De Staatssecretaris van Financiën heeft in zijn brief van 21 januari 1998 (nr. DB97/2769, V-N 1998/7.17) als reactie op enkele brieven van de Nederlandse Federatie van Belastingadviseurs in een vroeg stadium van de gebruikelijkloonregeling aangegeven van mening te zijn dat het hebben van een aanmerkelijk belang irrelevant is bij het vaststellen van het gebruikelijk loon op basis van het hoogste loon:
“In de gebruikelijkloonregeling wordt uit praktische overwegingen aangenomen dat het loon van de AB-werknemer tenminste het hoogste loon van de overige werknemers van een (verbonden) vennootschap bedraagt. Dit kan zowel het loon van normale werknemers als dat van andere AB-werknemers betreffen. In tegenstelling tot hetgeen u blijkens uw brief van 4 juli 1997 veronderstelt, zijn hieraan naar mijn mening geen verstrekkende gevolgen verbonden. De gebruikelijkloonregeling voorziet immers in de mogelijkheid om aannemelijk te maken dat het gebruikelijk loon lager is dan het hoogste loon van de overige werknemers.”
De wettekst is duidelijk. In de wetsgeschiedenis ontbreekt een aanwijzing waaruit een andere dan de grammaticale uitleg zou moeten volgen. Het standpunt dat het gebruikelijk loon van de AB-werknemer ook op het hoogste loon van een andere AB-werknemer moet worden gesteld, wordt bevestigd door de Staatssecretaris van Financiën. De kennisgroep is derhalve van mening dat voor het vaststellen van het gebruikelijk loon op het hoogste loon van een andere werknemer in dienst van het (verbonden) lichaam, het niet van belang is of deze werknemer een aanmerkelijk belang heeft.

Opdrachten en oefeningen:
**a.** Geef een deel van de tekst over de gebruikelijkloonregeling letterlijk terug, beginnend bij "De wettekst is" en doorlopend tot en met "aanmerkelijk belang heeft.".
**b.** Van welke datum is de brief van de Staatssecretaris van Financiën die in de tekst over de gebruikelijkloonregeling wordt genoemd?
**c.** Zet de tekst over de gebruikelijkloonregeling voort, aansluitend op de laatste zin.

(Verzamelde gegevens)
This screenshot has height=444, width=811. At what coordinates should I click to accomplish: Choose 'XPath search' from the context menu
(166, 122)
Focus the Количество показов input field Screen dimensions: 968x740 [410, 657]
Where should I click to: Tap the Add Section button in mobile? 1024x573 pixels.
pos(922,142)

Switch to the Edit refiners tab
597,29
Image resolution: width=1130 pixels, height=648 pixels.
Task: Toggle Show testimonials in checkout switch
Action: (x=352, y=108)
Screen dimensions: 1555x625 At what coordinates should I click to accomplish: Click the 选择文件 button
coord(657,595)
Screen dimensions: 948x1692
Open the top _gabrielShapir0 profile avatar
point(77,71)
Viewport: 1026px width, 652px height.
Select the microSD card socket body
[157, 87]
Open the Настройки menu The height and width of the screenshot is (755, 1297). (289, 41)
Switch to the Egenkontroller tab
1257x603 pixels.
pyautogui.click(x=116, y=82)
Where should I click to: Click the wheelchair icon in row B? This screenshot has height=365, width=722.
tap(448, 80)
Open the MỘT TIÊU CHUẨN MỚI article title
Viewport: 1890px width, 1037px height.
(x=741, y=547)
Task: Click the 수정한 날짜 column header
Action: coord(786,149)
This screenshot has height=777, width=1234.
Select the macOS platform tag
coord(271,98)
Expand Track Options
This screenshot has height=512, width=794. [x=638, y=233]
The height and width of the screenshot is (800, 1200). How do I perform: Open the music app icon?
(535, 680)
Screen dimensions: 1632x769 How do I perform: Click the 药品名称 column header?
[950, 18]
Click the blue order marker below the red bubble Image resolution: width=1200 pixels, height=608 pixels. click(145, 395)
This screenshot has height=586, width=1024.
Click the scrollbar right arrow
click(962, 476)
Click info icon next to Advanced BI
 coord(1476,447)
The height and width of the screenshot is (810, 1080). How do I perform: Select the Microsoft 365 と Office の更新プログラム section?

Antwoorden oefeningen:
**a.**
De wettekst is duidelijk. In de wetsgeschiedenis ontbreekt een aanwijzing waaruit een andere dan de grammaticale uitleg zou moeten volgen. Het standpunt dat het gebruikelijk loon van de AB-werknemer ook op het hoogste loon van een andere AB-werknemer moet worden gesteld, wordt bevestigd door de Staatssecretaris van Financiën. De kennisgroep is derhalve van mening dat voor het vaststellen van het gebruikelijk loon op het hoogste loon van een andere werknemer in dienst van het (verbonden) lichaam, het niet van belang is of deze werknemer een aanmerkelijk belang heeft.

**b.** 21 januari 1998

**c.**
De AB-werknemer heeft altijd nog de mogelijkheid om met toepassing van de tegenbewijsregeling van artikel 12a, tweede lid, Wet LB 1964 aannemelijk te maken dat het gebruikelijk loon moet worden gesteld op het loon van een werknemer met de meest vergelijkbare dienstbetrekking waarbij een aanmerkelijk belang geen rol speelt.
Voor de aansluiting bij het loon van de meest verdienende werknemer, dient deze werknemer in dienst te zijn van het lichaam of met het lichaam verbonden lichamen in de zin van artikel 10a, zevende lid, Wet LB 1964. In de situatie dat A en B het belang in een werkmaatschappij middellijk houden via personal holdings A bv en B bv (waar A respectievelijk B werknemer van zijn), kan A niet als meest verdienende werknemer worden aangemerkt voor het gebruikelijk loon van B, omdat personal holding A bv en personal holding B bv geen verbonden lichamen zijn.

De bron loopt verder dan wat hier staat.